Une fleur imite l’odeur de scarabées morts pour attirer des mouches qui pourraient être utiles
Nous avons déjà entendu parler de plantes qui imitent l’odeur de la viande pourrie ou des excréments afin d’attirer les insectes nécrophages qui répandent ainsi leur pollen, mais les botanistes ont maintenant découvert qu’une plante se concentre vraiment sur cette idée : elle imite l’odeur de scarabées morts pour attirer un type spécifique de mouche.
Baptisée Aristolochia microstoma, cette plante n’a été découverte jusqu’à présent qu’en Grèce. Alors que les autres membres de la famille sont connus pour leurs grandes fleurs colorées, les fleurs de l’A. microstoma sont ternes et se trouvent près du sol, où elles sont souvent recouvertes de feuilles mortes ou d’autres détritus.
Comme pour l’image d’entête, à partir de l’étude : fleurs de l’A. microstoma à moitié enterrées dans le sol (A) ou discrètes parmi la litière (B) ou les rochers (C, D). (T. Rupp, B. Oelschlägel, K. Rabitsch et col./ Frontiers in Ecology and Evolution)
Les scientifiques savaient déjà que ces fleurs émettent une odeur nauséabonde, afin d’attirer les animaux charognards qui aident l’A. microstoma à se reproduire en transférant le pollen entre chaque plante. Récemment, cependant, des chercheurs autrichiens et allemands ont découvert que l’une des molécules qui composent le « bouquet » unique des fleurs est produite par très peu d’autres plantes à fleurs.
Connu sous le nom de 2,5-diméthylpyrazine, ce composé a une odeur de moisi. On ne le trouve pas dans les carcasses ou les excréments des vertébrés, mais il est émis par les carapaces en décomposition des scarabées morts. Les mouches du genre Megaselia, communément appelées “coffin flies” (mouches de cercueil), seraient probablement attirées par une telle odeur, car elles s’accouplent au-dessus des corps des coléoptères morts et y pondent leurs œufs.

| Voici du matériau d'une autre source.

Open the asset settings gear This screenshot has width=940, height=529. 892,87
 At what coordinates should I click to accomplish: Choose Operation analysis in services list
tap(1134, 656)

En effet, lorsque les scientifiques ont collecté des arthropodes sur 1 457 plantes sauvages d’A. microstoma, ils ont constaté que les mouches du cercueil étaient la seule espèce qui transportait du pollen dans les fleurs.
A partir de l’étude : une femelle pollinisatrice Megaselia sp. (Phoridae) portant du pollen sur son thorax. (T. Rupp, B. Oelschlägel, K. Rabitsch et col./ Frontiers in Ecology and Evolution)
Ces fleurs attirent les mouches par leur parfum et utilisent des poils orientés vers le bas pour les piéger temporairement dans une chambre inférieure qui contient les organes reproducteurs de la fleur. Une fois que les mouches ont eu l’occasion de déposer le pollen qu’elles pouvaient déjà porter, et d’être recouvertes de pollen frais provenant de l’étamine de la fleur, les poils se fanent et les mouches peuvent s’échapper et visiter d’autres plantes A. microstoma.
Selon le professeur Stefan Wanke, de l’université technique de Dresde (Allemagne) :
Nous concluons que l’A. microstoma utilise probablement une stratégie qui n’a jamais été signalée auparavant : ses fleurs imitent l’odeur de la charogne d’invertébrés pour attirer et emprisonner les pollinisateurs. L’orientation particulière des fleurs près du sol peut également aider, car les mouches du cercueil pollinisatrices recherchent des sites de reproduction ou de la nourriture près du sol, dans la litière de feuilles ou entre les rochers.
L’étude publiée dans la revue Frontiers in Ecology and Evolution : Flowers of Deceptive Aristolochia microstoma Are Pollinated by Phorid Flies and Emit Volatiles Known From Invertebrate Carrion et présentée dans Frontiers via EurekAlert : First-of-its-kind flower smells like dead insects to imprison ‘coffin flies’.